The problem:
Pictures are to be left out, and only the lines from the one with "730x740 pixels." through the last line of the listing below are to be repeated exactly.

Material provided:
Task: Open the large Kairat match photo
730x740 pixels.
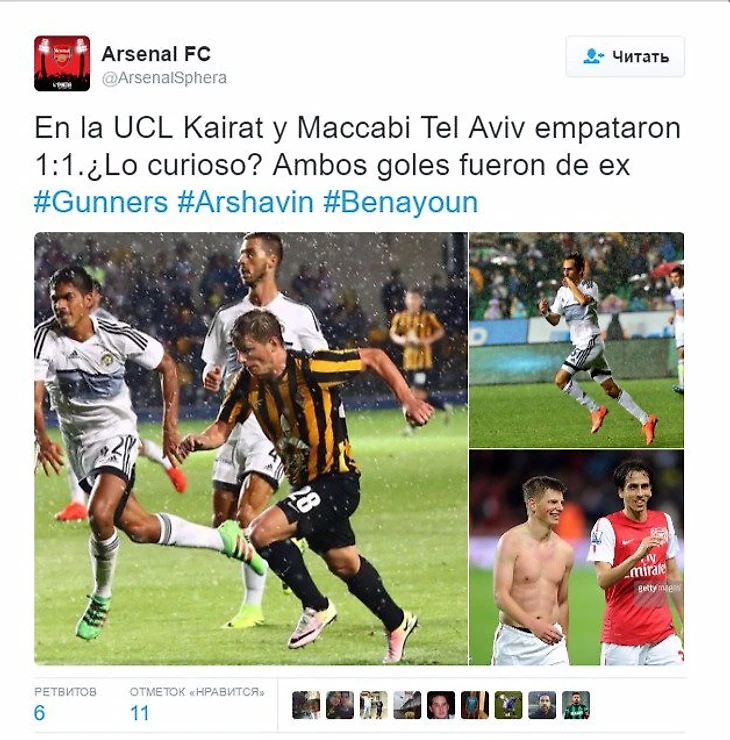Action: point(251,448)
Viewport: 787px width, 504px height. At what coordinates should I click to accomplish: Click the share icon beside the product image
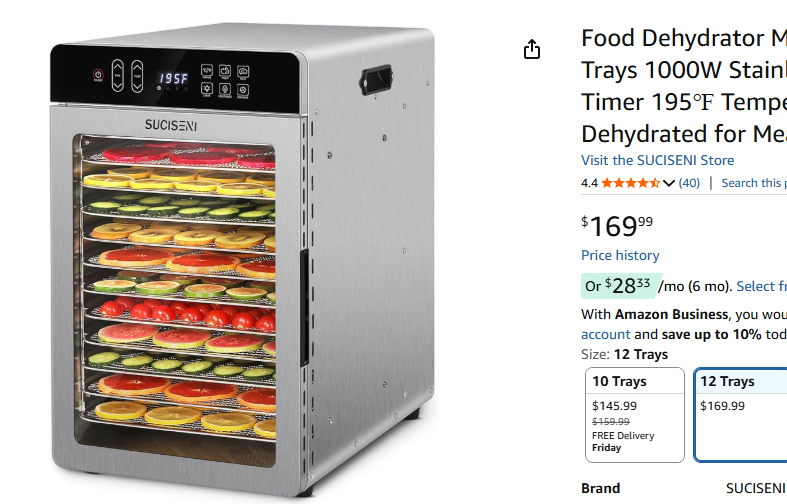(x=532, y=49)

Answer space:
730x740 pixels.
Action: point(251,448)
Viewport: 787px width, 504px height. At what coordinates should I click to accomplish: Click the share icon beside the product image
(x=532, y=49)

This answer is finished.